==== AVAILABLE RECORDS ====

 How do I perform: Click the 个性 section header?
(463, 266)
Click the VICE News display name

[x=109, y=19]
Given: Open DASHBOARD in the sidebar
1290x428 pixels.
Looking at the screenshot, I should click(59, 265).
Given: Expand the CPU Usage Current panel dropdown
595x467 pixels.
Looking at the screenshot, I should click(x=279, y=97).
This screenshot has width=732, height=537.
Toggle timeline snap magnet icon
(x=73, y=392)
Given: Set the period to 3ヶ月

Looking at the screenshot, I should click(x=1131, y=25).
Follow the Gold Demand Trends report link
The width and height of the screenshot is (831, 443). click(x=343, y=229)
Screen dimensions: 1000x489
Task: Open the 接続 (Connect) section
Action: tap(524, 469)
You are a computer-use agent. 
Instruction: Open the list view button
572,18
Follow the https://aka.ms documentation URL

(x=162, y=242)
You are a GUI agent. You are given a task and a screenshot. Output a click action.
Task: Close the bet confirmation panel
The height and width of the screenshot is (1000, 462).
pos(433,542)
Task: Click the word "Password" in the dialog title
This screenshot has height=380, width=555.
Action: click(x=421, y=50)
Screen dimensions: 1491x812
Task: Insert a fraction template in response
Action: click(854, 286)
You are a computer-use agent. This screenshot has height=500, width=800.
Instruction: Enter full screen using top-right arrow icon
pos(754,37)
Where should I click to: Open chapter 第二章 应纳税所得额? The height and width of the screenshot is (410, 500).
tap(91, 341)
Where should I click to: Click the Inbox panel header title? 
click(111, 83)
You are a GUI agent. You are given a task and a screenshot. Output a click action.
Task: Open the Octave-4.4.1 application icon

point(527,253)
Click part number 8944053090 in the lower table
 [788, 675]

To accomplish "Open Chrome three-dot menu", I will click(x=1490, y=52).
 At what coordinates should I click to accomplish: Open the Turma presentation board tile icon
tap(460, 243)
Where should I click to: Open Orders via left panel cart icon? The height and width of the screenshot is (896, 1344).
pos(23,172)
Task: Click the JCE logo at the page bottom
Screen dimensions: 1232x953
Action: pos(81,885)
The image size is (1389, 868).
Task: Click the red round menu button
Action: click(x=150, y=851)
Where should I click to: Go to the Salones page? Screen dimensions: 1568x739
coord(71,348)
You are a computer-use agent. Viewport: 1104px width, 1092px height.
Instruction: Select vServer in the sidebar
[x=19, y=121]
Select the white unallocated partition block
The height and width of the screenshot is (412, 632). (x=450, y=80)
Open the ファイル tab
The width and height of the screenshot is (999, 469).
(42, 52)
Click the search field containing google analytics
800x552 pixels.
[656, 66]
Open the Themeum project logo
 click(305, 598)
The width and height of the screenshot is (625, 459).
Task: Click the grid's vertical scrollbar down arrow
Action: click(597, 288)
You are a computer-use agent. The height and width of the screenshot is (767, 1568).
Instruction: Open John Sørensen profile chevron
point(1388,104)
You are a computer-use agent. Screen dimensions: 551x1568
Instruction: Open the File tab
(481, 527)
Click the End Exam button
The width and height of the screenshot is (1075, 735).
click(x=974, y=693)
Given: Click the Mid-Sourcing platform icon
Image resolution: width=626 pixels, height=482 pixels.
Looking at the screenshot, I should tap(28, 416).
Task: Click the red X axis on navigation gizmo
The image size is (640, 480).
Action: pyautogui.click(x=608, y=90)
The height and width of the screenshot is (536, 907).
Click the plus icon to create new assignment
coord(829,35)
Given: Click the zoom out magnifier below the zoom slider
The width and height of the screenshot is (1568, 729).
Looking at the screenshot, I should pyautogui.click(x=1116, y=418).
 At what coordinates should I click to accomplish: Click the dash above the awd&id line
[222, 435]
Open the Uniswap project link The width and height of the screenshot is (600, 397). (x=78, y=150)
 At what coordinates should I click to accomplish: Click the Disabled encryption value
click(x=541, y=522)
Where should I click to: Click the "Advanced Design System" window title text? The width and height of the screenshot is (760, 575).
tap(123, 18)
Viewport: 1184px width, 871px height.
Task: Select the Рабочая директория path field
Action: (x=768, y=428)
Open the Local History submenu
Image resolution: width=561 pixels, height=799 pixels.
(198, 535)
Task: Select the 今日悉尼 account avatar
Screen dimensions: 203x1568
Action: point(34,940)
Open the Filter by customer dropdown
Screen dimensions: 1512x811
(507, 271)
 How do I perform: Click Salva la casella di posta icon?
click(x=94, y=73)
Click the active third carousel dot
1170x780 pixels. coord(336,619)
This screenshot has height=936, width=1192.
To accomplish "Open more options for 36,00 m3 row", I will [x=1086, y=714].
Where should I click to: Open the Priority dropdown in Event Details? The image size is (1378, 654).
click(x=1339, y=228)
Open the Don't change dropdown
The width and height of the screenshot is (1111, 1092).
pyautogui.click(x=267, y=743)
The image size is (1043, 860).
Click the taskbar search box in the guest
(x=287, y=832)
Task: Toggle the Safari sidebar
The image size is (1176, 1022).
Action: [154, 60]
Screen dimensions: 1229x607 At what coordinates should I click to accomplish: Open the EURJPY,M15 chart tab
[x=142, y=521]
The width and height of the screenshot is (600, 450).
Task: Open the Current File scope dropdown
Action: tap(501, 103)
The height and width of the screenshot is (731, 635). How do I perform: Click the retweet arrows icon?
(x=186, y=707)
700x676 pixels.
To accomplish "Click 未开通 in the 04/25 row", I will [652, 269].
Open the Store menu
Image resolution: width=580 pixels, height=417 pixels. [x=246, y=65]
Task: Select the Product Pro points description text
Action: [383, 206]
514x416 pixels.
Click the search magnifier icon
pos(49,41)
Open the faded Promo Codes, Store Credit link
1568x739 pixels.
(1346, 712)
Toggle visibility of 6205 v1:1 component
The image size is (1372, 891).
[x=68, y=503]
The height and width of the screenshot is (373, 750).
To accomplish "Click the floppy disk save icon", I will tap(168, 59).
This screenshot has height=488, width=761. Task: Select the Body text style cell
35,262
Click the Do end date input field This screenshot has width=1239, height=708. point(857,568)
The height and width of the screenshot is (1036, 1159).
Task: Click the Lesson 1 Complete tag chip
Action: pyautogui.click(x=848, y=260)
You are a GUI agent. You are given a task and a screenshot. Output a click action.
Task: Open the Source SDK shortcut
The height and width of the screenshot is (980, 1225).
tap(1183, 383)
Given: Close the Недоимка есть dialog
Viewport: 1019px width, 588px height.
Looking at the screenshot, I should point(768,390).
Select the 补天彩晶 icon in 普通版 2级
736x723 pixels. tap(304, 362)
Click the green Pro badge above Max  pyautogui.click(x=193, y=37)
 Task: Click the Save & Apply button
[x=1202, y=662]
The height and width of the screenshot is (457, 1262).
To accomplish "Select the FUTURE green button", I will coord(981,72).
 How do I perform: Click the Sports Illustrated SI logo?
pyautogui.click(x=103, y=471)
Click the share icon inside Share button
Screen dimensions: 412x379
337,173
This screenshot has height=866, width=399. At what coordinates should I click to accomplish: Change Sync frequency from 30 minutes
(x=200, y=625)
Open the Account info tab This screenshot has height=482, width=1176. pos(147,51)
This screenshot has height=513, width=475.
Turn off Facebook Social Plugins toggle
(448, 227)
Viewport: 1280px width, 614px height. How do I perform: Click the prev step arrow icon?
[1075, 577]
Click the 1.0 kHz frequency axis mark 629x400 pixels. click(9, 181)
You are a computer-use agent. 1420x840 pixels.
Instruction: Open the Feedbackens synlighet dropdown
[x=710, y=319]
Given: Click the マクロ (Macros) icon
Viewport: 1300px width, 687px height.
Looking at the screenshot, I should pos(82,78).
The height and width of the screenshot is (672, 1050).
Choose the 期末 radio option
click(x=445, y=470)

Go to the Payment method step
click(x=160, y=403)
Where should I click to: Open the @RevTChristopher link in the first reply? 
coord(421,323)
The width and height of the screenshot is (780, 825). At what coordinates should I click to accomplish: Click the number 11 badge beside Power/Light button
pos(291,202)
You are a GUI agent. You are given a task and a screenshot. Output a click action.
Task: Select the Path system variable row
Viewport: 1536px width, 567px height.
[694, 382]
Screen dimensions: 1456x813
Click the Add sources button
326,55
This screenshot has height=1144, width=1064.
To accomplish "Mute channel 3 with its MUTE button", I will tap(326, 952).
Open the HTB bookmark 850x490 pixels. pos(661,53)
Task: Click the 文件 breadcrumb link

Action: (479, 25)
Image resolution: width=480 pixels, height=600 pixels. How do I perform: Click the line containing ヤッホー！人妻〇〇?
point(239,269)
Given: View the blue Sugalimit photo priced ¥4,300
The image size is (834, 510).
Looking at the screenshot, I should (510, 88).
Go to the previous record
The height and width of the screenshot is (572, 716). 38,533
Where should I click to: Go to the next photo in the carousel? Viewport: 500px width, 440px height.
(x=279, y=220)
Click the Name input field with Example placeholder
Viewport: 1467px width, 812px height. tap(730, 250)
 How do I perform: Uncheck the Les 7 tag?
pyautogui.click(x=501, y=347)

====

DIRECTIONS FOR THIS TASK:
All that belongs in your answer is the stretch of entries above from the line with "At what coordinates should I click to accomplish: Click the dash" through the line with "Open the Don't change dropdown", printed exactly.

RESPONSE FOR THIS EXERCISE:
 At what coordinates should I click to accomplish: Click the dash above the awd&id line
[222, 435]
Open the Uniswap project link The width and height of the screenshot is (600, 397). (x=78, y=150)
 At what coordinates should I click to accomplish: Click the Disabled encryption value
click(x=541, y=522)
Where should I click to: Click the "Advanced Design System" window title text? The width and height of the screenshot is (760, 575).
tap(123, 18)
Viewport: 1184px width, 871px height.
Task: Select the Рабочая директория path field
Action: (x=768, y=428)
Open the Local History submenu
Image resolution: width=561 pixels, height=799 pixels.
(198, 535)
Task: Select the 今日悉尼 account avatar
Screen dimensions: 203x1568
Action: point(34,940)
Open the Filter by customer dropdown
Screen dimensions: 1512x811
(507, 271)
 How do I perform: Click Salva la casella di posta icon?
click(x=94, y=73)
Click the active third carousel dot
1170x780 pixels. coord(336,619)
This screenshot has height=936, width=1192.
To accomplish "Open more options for 36,00 m3 row", I will [x=1086, y=714].
Where should I click to: Open the Priority dropdown in Event Details? The image size is (1378, 654).
click(x=1339, y=228)
Open the Don't change dropdown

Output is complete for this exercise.